2 March 2010

Tanzania: Tanker Seized Over 'Dirty Fuel'

A foreign tanker has been impounded at the Dar es Salaam port after unloading 14.1million litres of contaminated oil valued at $3,200,302 (Sh4.16billion).

The Citizen has established that Mt Priya was about to leave the port at around 10pm last Thursday when officials from the Tanzania Bureau of Standards (TBS), the Tanzania Revenue Authority (TRA), the police and the High Court stormed the vessel, ordering the crew not to sail away.

TBS inspected and tested the jet fuel imported by MGS International Limited and Camel Oil Tanzania Limited and Oryx of Dar es Salaam and recommended that the product be barred from entering the Tanzanian market.

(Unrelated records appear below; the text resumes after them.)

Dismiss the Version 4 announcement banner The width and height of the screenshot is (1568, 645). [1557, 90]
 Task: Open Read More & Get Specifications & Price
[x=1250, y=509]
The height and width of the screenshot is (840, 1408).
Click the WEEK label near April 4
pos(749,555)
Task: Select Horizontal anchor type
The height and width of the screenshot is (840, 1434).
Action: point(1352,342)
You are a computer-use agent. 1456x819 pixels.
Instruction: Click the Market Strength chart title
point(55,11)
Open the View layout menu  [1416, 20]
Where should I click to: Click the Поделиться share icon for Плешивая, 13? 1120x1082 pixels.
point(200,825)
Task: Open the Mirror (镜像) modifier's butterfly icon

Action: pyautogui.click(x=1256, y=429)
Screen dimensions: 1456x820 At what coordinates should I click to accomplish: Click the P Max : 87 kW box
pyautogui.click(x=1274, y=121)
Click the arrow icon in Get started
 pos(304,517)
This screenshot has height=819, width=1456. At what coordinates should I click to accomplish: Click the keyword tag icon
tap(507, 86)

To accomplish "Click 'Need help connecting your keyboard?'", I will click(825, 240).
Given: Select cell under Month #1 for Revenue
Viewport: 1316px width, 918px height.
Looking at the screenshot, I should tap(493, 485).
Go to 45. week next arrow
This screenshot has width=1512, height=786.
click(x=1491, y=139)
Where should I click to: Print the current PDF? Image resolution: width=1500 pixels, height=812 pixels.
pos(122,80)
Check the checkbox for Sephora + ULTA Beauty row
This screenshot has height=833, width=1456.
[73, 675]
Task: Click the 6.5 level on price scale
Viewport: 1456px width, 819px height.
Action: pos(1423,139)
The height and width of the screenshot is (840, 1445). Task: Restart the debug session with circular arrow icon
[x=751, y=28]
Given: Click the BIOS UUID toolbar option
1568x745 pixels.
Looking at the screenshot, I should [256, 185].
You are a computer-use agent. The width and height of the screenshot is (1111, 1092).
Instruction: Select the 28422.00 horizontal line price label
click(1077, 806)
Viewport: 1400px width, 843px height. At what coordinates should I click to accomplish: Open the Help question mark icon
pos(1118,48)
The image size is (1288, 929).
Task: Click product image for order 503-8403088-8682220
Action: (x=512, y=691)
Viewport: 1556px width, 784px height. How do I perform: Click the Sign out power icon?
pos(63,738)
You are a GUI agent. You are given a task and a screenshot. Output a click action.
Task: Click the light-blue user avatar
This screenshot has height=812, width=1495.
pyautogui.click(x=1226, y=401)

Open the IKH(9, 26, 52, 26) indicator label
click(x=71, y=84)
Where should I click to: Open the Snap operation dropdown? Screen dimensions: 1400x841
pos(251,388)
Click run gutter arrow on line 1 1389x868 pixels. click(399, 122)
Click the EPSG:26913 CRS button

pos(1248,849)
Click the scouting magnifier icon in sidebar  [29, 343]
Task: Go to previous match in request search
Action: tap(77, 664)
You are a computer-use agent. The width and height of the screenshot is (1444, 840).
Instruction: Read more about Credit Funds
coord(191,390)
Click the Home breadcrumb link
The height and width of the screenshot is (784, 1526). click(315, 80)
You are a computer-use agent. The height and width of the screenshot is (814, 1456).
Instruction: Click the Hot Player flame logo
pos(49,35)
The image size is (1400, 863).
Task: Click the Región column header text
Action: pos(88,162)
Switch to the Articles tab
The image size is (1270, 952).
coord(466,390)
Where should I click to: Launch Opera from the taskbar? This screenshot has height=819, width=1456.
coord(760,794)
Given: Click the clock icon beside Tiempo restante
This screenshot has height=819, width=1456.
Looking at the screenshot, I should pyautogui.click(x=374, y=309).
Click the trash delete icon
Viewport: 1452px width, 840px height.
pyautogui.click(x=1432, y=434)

"TBS inspected and tested Jet A1 imported by MGS international and Oryx. The sample tested failed the critical perimeters," TBS letter to TRA signed by the bureau's acting director Mr S Kinabo read in part.

Section 9 (1) of the import regulation states that no person shall in any manner unload for the Tanzanian market any commodities or products not conforming to the requirements of the Tanzania standards or the commodity or product on which no batch certificate has been issued by the bureau.

The tanker was halted after MGS and Camel Oil had successfully filed under certificate of urgency a civil case in the High Court claiming $3,200,302 from owners and charterers of the vessel for breach of contract and negligence.

On Thursday, the plaintiffs obtained an interim order restraining the giant ship from leaving the Dar es Salaam port.

Justice Njengafibili Mwaikugile ordered that the respondents or their agents be stopped from removing the tanker from the Dar es Salaam port pending a full hearing of the suit against them.

The judge further said that the amount of money involved was colossal and for the interest of justice the preliminary order had to be granted as requested.

Through their lawyer, Mr Octavian Temu, the two oil marketing companies argue that the quantity and quality of the product loaded was certified at the port of loading by the loading supervisor and acknowledged by the master of the vessel based on the standards stipulated in the contract between them and the vessel owners.

They say they were surprised that on arrival at the Dar es Salaam port, the product was found to be contaminated and below specified flash point. TBS report on the test of the product forms part of exhibits in court.

The oil dealers insist that the alleged contamination took place after the petroleum product had been loaded into the vessel.

"The Mt Priya as a carrier, owners as well as operators were responsible for delivering the goods in all its quantum and purity at the port of destination which they have failed to do, hence causing a $3,200,302 loss to us,"the plaintiffs argue.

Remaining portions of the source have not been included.